(Stored dataset items)
*****

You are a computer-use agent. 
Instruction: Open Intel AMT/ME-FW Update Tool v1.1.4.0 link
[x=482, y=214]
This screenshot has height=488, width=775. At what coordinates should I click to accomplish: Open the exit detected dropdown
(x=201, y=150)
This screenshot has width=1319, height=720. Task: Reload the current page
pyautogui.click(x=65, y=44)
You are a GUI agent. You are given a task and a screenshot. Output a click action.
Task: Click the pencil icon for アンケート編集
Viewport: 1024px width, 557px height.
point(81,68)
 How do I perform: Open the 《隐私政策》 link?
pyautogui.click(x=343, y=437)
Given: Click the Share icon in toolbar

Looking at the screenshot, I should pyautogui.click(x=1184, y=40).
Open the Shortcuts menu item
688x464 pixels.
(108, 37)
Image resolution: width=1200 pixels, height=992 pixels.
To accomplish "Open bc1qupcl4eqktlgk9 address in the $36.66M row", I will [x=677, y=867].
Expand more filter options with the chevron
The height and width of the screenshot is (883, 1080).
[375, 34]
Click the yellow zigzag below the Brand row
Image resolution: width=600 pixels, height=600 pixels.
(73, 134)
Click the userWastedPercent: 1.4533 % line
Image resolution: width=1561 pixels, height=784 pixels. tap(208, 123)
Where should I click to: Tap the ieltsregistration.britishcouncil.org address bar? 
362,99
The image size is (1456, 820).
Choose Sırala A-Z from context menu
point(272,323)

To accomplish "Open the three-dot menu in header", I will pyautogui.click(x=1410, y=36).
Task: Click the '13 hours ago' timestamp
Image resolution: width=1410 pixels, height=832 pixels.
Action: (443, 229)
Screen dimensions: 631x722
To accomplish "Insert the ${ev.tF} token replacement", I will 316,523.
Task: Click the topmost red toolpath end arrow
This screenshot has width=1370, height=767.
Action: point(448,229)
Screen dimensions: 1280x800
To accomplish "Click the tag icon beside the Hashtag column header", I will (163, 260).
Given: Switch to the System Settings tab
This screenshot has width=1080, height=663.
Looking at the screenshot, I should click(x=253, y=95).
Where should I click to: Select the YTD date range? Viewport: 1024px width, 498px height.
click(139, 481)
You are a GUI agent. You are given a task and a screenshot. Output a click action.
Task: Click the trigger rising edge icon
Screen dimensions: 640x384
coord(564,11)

*****

-- WHAT THIS TASK INVOLVES --
Make an exact copy of all the lines above.

-- COMPLETED TASK --
You are a computer-use agent. 
Instruction: Open Intel AMT/ME-FW Update Tool v1.1.4.0 link
[x=482, y=214]
This screenshot has height=488, width=775. At what coordinates should I click to accomplish: Open the exit detected dropdown
(x=201, y=150)
This screenshot has width=1319, height=720. Task: Reload the current page
pyautogui.click(x=65, y=44)
You are a GUI agent. You are given a task and a screenshot. Output a click action.
Task: Click the pencil icon for アンケート編集
Viewport: 1024px width, 557px height.
point(81,68)
 How do I perform: Open the 《隐私政策》 link?
pyautogui.click(x=343, y=437)
Given: Click the Share icon in toolbar

Looking at the screenshot, I should pyautogui.click(x=1184, y=40).
Open the Shortcuts menu item
688x464 pixels.
(108, 37)
Image resolution: width=1200 pixels, height=992 pixels.
To accomplish "Open bc1qupcl4eqktlgk9 address in the $36.66M row", I will [x=677, y=867].
Expand more filter options with the chevron
The height and width of the screenshot is (883, 1080).
[375, 34]
Click the yellow zigzag below the Brand row
Image resolution: width=600 pixels, height=600 pixels.
(73, 134)
Click the userWastedPercent: 1.4533 % line
Image resolution: width=1561 pixels, height=784 pixels. tap(208, 123)
Where should I click to: Tap the ieltsregistration.britishcouncil.org address bar? 
362,99
The image size is (1456, 820).
Choose Sırala A-Z from context menu
point(272,323)

To accomplish "Open the three-dot menu in header", I will pyautogui.click(x=1410, y=36).
Task: Click the '13 hours ago' timestamp
Image resolution: width=1410 pixels, height=832 pixels.
Action: (443, 229)
Screen dimensions: 631x722
To accomplish "Insert the ${ev.tF} token replacement", I will 316,523.
Task: Click the topmost red toolpath end arrow
This screenshot has width=1370, height=767.
Action: point(448,229)
Screen dimensions: 1280x800
To accomplish "Click the tag icon beside the Hashtag column header", I will (163, 260).
Given: Switch to the System Settings tab
This screenshot has width=1080, height=663.
Looking at the screenshot, I should click(x=253, y=95).
Where should I click to: Select the YTD date range? Viewport: 1024px width, 498px height.
click(139, 481)
You are a GUI agent. You are given a task and a screenshot. Output a click action.
Task: Click the trigger rising edge icon
Screen dimensions: 640x384
coord(564,11)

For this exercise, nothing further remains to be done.